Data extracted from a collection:

_ _ _ _ _

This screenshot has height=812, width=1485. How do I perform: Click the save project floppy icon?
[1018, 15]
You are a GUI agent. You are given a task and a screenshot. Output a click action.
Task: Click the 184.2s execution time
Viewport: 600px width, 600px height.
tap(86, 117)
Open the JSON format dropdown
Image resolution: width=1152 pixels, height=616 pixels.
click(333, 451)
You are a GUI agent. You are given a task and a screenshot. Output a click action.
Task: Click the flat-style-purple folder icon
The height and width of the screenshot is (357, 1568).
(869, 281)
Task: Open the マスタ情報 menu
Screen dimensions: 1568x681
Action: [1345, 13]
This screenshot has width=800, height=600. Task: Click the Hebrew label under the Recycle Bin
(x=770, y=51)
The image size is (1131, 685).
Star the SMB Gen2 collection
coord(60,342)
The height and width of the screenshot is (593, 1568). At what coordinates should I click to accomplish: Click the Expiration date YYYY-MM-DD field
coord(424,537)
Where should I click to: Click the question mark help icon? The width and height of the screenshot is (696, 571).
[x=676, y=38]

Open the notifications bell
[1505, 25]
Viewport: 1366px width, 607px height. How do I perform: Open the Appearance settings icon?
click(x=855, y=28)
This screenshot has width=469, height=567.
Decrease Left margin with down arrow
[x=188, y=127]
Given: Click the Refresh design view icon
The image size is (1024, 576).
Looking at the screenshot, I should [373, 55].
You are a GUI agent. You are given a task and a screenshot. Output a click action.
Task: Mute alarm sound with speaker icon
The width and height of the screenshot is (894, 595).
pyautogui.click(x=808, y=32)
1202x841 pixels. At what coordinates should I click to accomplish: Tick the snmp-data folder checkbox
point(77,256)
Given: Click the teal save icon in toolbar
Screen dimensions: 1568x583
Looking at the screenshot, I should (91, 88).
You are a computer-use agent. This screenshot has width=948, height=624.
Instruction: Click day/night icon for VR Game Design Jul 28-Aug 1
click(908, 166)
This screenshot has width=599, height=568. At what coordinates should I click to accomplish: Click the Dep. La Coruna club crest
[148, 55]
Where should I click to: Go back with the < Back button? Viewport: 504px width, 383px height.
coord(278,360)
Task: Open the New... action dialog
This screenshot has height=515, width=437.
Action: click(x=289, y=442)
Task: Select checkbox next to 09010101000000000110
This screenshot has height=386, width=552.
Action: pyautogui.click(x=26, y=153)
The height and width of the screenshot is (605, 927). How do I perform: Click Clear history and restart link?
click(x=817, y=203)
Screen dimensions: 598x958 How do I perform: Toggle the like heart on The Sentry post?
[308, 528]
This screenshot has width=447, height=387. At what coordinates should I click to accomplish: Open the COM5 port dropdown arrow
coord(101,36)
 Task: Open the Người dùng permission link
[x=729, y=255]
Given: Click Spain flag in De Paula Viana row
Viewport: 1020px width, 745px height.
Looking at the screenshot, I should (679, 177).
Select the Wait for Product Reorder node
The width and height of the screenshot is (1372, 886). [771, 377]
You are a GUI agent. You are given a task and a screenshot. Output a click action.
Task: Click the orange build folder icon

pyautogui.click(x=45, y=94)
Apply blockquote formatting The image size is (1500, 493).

_ _ _ _ _

_WHAT YOU NEED TO DO_
All lines above from the one holding "Open the notifications bell" to the one holding "You are a computer-use", inclusive, are to be copied exactly; no other line is wanted.

_RESPONSE TO THIS EXERCISE_
Open the notifications bell
[1505, 25]
Viewport: 1366px width, 607px height. How do I perform: Open the Appearance settings icon?
click(x=855, y=28)
This screenshot has width=469, height=567.
Decrease Left margin with down arrow
[x=188, y=127]
Given: Click the Refresh design view icon
The image size is (1024, 576).
Looking at the screenshot, I should [373, 55].
You are a GUI agent. You are given a task and a screenshot. Output a click action.
Task: Mute alarm sound with speaker icon
The width and height of the screenshot is (894, 595).
pyautogui.click(x=808, y=32)
1202x841 pixels. At what coordinates should I click to accomplish: Tick the snmp-data folder checkbox
point(77,256)
Given: Click the teal save icon in toolbar
Screen dimensions: 1568x583
Looking at the screenshot, I should (91, 88).
You are a computer-use agent. This screenshot has width=948, height=624.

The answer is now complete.